- Born: November 8, 1982 (age 43) Winnipeg, Manitoba, Canada

Team
- Curling club: Fort Rouge CC, Winnipeg, MB
- Skip: Kristy McDonald
- Third: Lisa Blixhavn
- Second: Leslie Wilson-Westcott
- Lead: Raunora Westcott
- Alternate: Lindsay Warkentin

Curling career
- Member Association: Manitoba
- Hearts appearances: 1 (2014)
- Top CTRS ranking: 5th (2010–11, 2012–13, 2013–14)
- Grand Slam victories: 1 (2010 Manitoba Lotteries Women's Curling Classic)

Medal record
Women's curling
Representing Manitoba
Scotties Tournament of Hearts
| Bronze medal – third place | 2014 Montreal |  |

= Lindsay Warkentin =

Canadian curler

Lindsay Nicole Warkentin (born Titheridge, November 8, 1982 in Winnipeg, Manitoba) is a Canadian curler. She previously played lead for the Chelsea Carey team.

==Career==
As a junior curler, Warkentin represented Manitoba at the 1999 Canada Winter Games, and she won the Manitoba junior championship in 2001, playing second for Allison Nimik (Flaxey). The team represented Manitoba at the 2001 Canadian Junior Curling Championships, where they finished with a 4-8 record. In 2003, Titheridge lost in the Manitoba junior final.

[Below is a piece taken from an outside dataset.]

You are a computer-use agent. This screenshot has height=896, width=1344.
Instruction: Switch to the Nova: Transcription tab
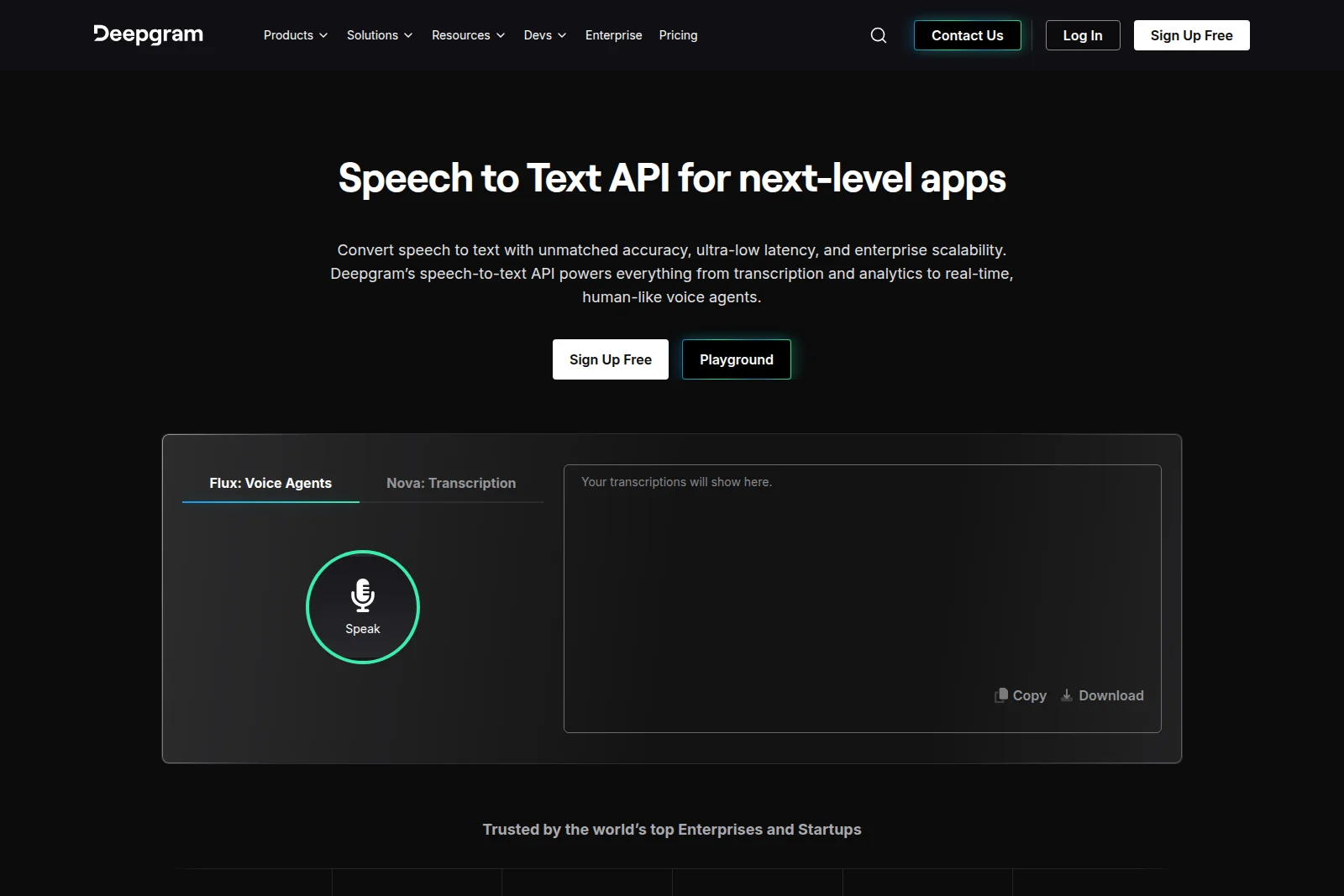pos(450,483)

After juniors, Warkentin joined the Darcy Robertson rink at lead. She joined the Carey rink in 2008. Since she joined the rink, the team has won one Grand Slam event, the 2010 Manitoba Lotteries Women's Curling Classic and one provincial championship, the 2014 Manitoba Scotties Tournament of Hearts. The team has also played in three Canada Cups, in 2010, 2011 and 2012- finishing 2nd in 2011. The team also played in the 2013 Canadian Olympic Curling Trials, where they placed 4th. They won a bronze medal at the 2014 Scotties Tournament of Hearts.

==Personal life==
Warkentin has a Bachelor's in Nursing, and works as a nurse at the Grace Hospital in Winnipeg.